Last Update:2022-01-01 11:55:30
Clavulanate Potassium - Amoxicillin and clavulanate potassium tablets
Authoritative Data Verified Data
This product is a mixed preparation of amoxicillin and clavulanate potassium [the ratio of the amount of amoxicillin (according to C16H19N3O5S) and clavulanic acid (C8H9NO5) is 2:1 or 4:1 or 7:1 ] , containing amoxicillin (according to C16H19N3O5S) and clavulanic acid (C8H9N05) should be 90.0% ~ 120.0% of the label amount.
trait
This product is a film-coated tablet, white to light yellow after removing the coating.
identification
- take 1 tablet of this product, grind it, add pH 7.0 phosphate buffer solution (if necessary, ice bath ultrasound for 10~15 minutes) and make it to contain about amoxicillin per lml (according to C16H19N3O5S) 5mg of the solution was filtered, and the continued filtrate was taken as the test solution, add pH 7.0 phosphate buffer solution (if necessary, ultrasound in ice bath for 10~15 minutes to help dissolve, in which clavulanic acid is added after Ultrasound) and dilute to prepare amoxicillin (according to C16H19N3O5S) in about 1 ml.

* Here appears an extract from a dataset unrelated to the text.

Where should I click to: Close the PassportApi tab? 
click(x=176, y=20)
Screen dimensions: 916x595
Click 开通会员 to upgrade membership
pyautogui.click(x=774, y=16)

A solution of 5mg and 2mg of clavulanic acid was used as the control solution, add pH7.0 phosphate buffer solution (if necessary, ice bath ultrasound for 10~15 minutes to help dissolve, in which clavulanic acid to be added after the sound) and diluted to make each lml respectively containing amoxicillin (according to C16H19N305S) clavulanic Acid and cefaclor, about 5mg each, as a system-suitable solution. According to thin layer chromatography (General 0502) test, absorb 2ul of each of the above three solutions, respectively point on the same silica gel GF2S4 thin On the plate, ethyl acetate-ethyl ether-dioxymethane-formic acid (5:4:5:4) was used as a developing solvent, developed, dried, and examined under a UV lamp (365nm). The system suitability solution should show three discrete spots-the position and fluorescence of the dominant spot displayed by the test solution should be the same as the position and fluorescence of the dominant spot of the control solution.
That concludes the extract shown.